Monday, March 18, 2013

Japan and Kyle Bass

Have posted about Japan and Gundlach here
And about Bass here.

Another new video (start from the 10 minute mark or so) of Bass at the Booth School

Madoff taught us well - You can keep making promises to some if you have inflows from others coming in :)

In Japan, it is about to change after 5 years of spending double of their income. 

Ha! And hilarious bit at the 17 minute mark where he calls someone named 'Anil' - 'Anal'

He goes on and says that 95% of the debt is held internally, and 95% of 95% held by institutions like the Japan Post, etc. 
If we are right about the demographics changing, we will find sellers of bonds with not enough buyers at good prices.

The China Japan equation has deteriorated rapidly and potentially secularly.

"When things move, they will move all at once."

If we are right about Japan, their social fabric is going to be torn.

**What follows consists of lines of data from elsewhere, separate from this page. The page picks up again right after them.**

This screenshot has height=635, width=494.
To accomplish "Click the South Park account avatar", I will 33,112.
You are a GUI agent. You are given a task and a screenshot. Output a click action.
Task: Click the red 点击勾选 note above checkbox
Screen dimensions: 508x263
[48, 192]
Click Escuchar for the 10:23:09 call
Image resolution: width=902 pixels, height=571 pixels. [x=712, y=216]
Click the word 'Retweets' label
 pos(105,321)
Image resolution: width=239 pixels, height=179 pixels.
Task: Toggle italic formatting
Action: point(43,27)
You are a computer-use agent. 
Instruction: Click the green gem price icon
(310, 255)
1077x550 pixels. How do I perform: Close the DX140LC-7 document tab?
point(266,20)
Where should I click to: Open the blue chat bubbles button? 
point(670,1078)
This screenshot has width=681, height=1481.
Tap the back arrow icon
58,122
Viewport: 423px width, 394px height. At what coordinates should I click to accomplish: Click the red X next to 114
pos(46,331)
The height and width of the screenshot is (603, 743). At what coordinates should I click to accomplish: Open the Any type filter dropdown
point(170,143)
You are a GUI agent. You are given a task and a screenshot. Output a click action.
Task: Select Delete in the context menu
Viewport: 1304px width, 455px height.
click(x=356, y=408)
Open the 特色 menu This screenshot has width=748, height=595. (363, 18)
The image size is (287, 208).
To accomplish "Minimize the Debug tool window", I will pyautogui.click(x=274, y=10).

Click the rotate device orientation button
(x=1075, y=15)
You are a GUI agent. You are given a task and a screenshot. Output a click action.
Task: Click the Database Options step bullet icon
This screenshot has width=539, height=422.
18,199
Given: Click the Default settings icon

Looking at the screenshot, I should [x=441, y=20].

China: Their banking system is 350% of GDP and NPLs are less than 1%. The average NPLs over the last 20 years has been 19% 

There is no lender of last resort for Japan. The IMF wasn't made for Japan. 

Japan is already in the zone of insolvency. 
You don't see 10 finance ministers in 5 years unless there is something horribly wrong - and the aged population is going to see so much of their purchasing power eroded; it's going to be horrible.

About central bankers: He quotes Juncker. "When it becomes serious, you have to lie."

Apparently, they have bought USD 500 Bn of options for Japanese insolvency?

And apparently, the sellers wanted to close out those positions at a huge loss because those banks 

ran some new 'stress tests' wrt Japan's debt crisis.

One advice he had for a potential retail investor wrt this impeding crisis - if you want to go away for 

10 years - was sell the yen and buy gold and go to sleep.

Interesting throughout. Video was well worth my time (in gold?)